而我呢。我的“货架”上是看不完的书和文献,我的“收银”是写不完的论文与项目,我的“账本”上记着的,是一届届学生的成长。我的“忙碌”是在讲台上把知识传递给年轻学子,是在深夜的台灯下为他们的论文批注修改。当学生们带着困惑而来,带着收获离开,那种如释重负的欣慰,或许与父母清点完一天的营收,关上店门时的感受,有着某种跨越时空的相似。
我的女儿,刚上二年级,她的世界又是另一个样子。她不知道“赊账本”为何物,电子支付早已覆盖她生活的每个角落;她也不理解“轮着吃饭”的窘迫,冰箱里永远有充足的食物,外卖软件能随时叫来热腾腾的饭菜;她会熟练地用平板查阅资料,完成我们小时候需要跑图书馆才能做的作业;她的“忙碌”是放学后奔赴各种兴趣班。她和我记忆里的武夷山,隔着的不仅是七个多小时的高铁路程,更像是隔着一层透明的屏障:一边是实实在在的货物与汗水,一边是屏幕里流动的画面和数据。

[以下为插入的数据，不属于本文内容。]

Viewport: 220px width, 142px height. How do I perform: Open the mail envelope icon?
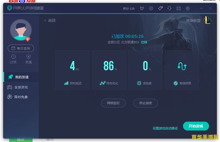click(x=179, y=8)
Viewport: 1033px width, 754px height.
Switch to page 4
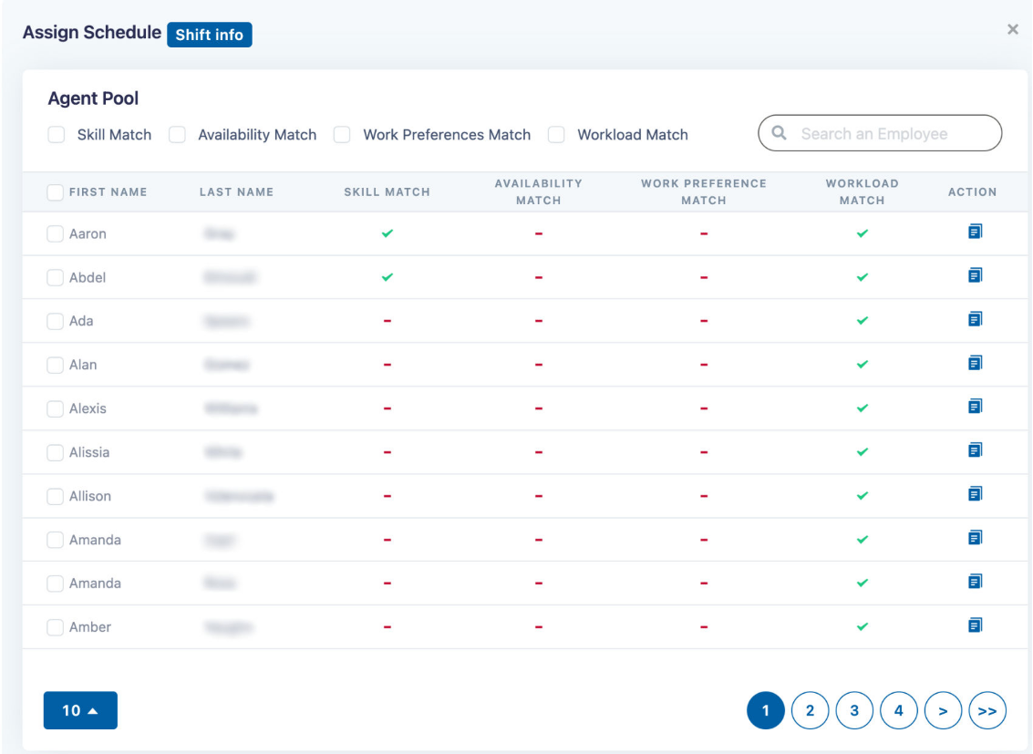pyautogui.click(x=898, y=711)
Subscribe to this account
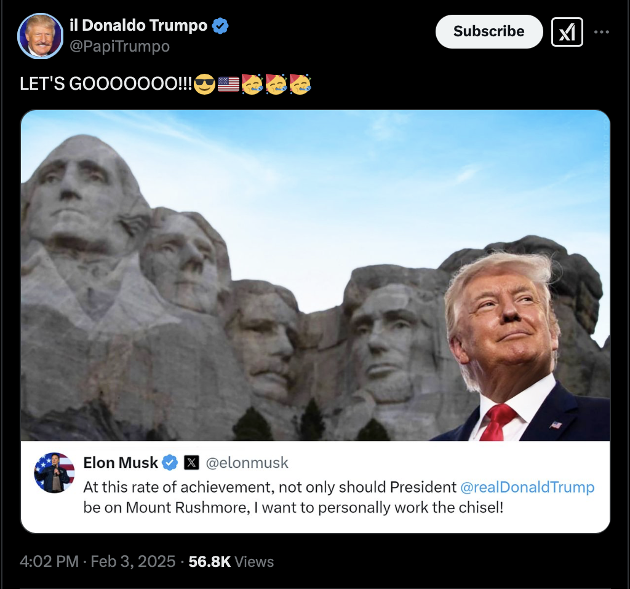 click(x=489, y=32)
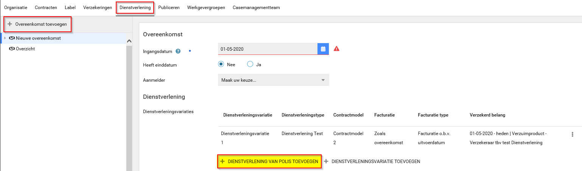Screen dimensions: 582x171
Task: Click the Ingangsdatum help question icon
Action: point(178,51)
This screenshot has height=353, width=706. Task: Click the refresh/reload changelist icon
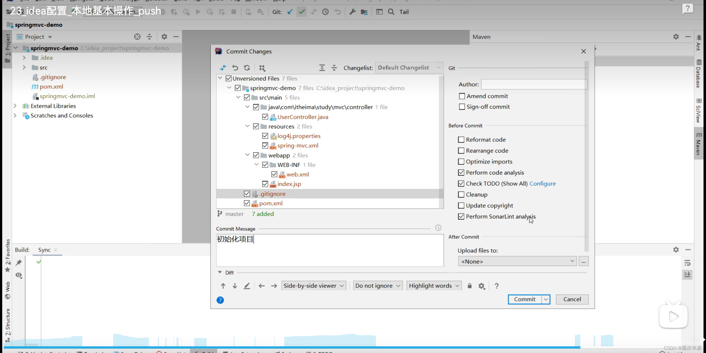click(247, 68)
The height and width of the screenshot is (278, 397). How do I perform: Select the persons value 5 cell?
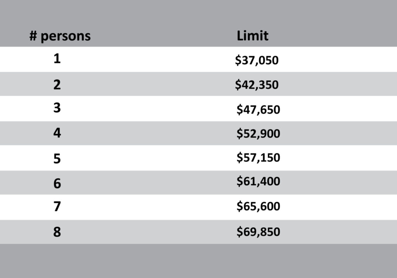click(57, 159)
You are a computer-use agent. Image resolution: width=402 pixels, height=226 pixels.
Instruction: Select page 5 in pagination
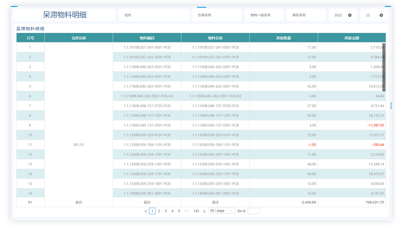[x=179, y=211]
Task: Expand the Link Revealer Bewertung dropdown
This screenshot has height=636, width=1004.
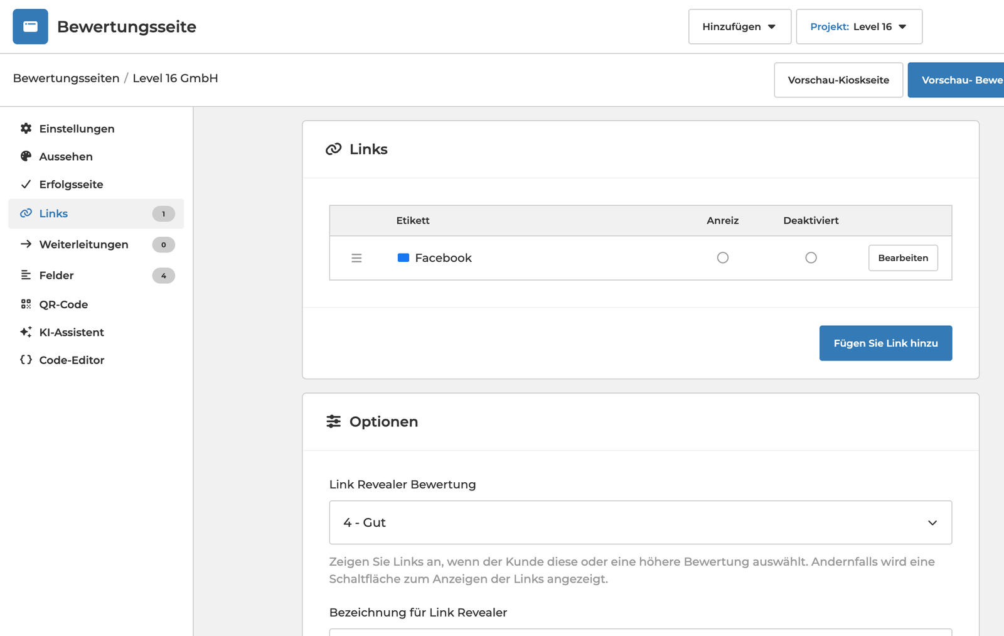Action: point(640,522)

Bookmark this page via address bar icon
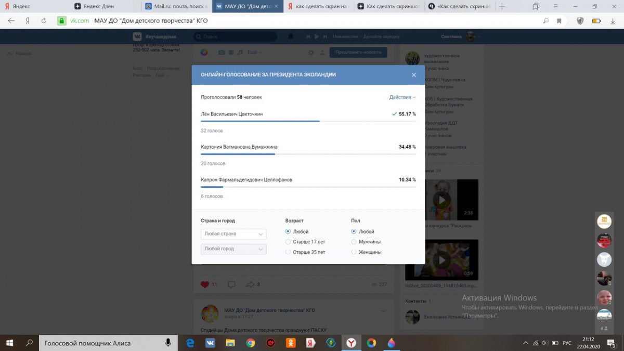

时代到底变了什么?是高铁通了,山路不再难行;是直播里就能卖货,不用再等五天一次的圩市。但更深的变化,或许是人心里的那份“确信”不一样了。父母那代人相信“种瓜得瓜”的踏实,日子是线性的,付出能看到成果。而我和我的学生们,身处的是一个结果与努力未必成正比的非线性世界。机遇像天边的云,好看,却变幻不定。我们比父辈拥有更多选择,也承受更多选择的焦虑。
前方,时代的故事正翻页得越来越快。作为行走在夹缝中的人,我要回到那间岁末忙碌的小商店,在满满当当的货架间,读懂父母无声的付出;也要向前,牵起女儿的手,看清她未来将要奔跑的、那个崭新的赛道。
新的一年就要来了,带着学生的祝愿、老家的牵挂和女儿眼中那个令人好奇的未来,脚步或许不算轻盈,却足够坚实。